Page
.....
Why are U+2028 and U+2029 handled unlike \r and \n?
October 17, 2023
https://github.com/dlang/dmd/blob/master/compiler/src/dmd/lexer.d#L578

Basically its in multi-byte UTF-8 character, checks if its in the non-ASCII character ranges. No special handling of new lines is provided, but probably should be.
October 17, 2023
On 10/16/2023 5:37 PM, Richard (Rikki) Andrew Cattermole wrote:
> https://github.com/dlang/dmd/blob/master/compiler/src/dmd/lexer.d#L578
> 
> Basically its in multi-byte UTF-8 character, checks if its in the non-ASCII character ranges. No special handling of new lines is provided, but probably should be.

Yes, please file a bugzilla!
October 17, 2023
On Tuesday, 17 October 2023 at 00:37:41 UTC, Richard (Rikki) Andrew Cattermole wrote:
> https://github.com/dlang/dmd/blob/master/compiler/src/dmd/lexer.d#L578
>
> Basically its in multi-byte UTF-8 character, checks if its in the non-ASCII character ranges. No special handling of new lines is provided, but probably should be.

I've noticed that in the past, but this is clearly wrong. It's not just whitespace, it's also punctuation, emoji, a ton of stuff that are just not identifiers.

The lexer should match the proper charset as a character start.
October 18, 2023
https://issues.dlang.org/show_bug.cgi?id=24190
October 17, 2023
On 10/17/2023 4:18 PM, deadalnix wrote:
> this is clearly wrong.

I blame my parents.
.....
Supplied data

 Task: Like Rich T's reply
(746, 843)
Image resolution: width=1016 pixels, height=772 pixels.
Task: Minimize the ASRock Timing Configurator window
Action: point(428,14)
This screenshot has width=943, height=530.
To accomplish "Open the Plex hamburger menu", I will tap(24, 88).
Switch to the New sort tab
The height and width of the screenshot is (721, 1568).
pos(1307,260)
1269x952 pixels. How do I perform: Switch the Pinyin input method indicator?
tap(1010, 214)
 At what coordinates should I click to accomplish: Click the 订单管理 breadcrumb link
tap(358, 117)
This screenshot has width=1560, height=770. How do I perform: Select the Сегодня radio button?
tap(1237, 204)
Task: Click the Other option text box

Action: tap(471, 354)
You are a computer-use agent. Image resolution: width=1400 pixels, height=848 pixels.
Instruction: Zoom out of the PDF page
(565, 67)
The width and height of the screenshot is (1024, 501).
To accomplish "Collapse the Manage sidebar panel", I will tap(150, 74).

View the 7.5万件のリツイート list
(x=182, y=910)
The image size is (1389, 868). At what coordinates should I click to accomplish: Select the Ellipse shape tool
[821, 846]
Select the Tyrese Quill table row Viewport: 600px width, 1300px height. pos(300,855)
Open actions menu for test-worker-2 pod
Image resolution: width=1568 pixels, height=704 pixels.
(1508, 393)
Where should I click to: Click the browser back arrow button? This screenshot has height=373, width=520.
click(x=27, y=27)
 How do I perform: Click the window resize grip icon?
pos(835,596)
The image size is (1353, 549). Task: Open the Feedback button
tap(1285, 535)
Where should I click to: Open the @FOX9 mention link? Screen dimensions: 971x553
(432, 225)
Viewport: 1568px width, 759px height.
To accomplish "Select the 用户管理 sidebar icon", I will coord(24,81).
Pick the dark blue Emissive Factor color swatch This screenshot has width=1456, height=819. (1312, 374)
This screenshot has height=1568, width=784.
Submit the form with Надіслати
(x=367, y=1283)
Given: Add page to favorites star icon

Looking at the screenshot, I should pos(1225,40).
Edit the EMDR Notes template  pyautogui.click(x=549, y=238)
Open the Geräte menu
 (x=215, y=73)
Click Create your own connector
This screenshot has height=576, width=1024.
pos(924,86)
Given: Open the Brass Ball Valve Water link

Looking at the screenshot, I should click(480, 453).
.....
Prompt
Besides whitespace, which kinds of characters does the forum thread name as not being identifiers? The entries come from a separate source, unrelated to the forum thread.

Answer to the task
Punctuation and emoji.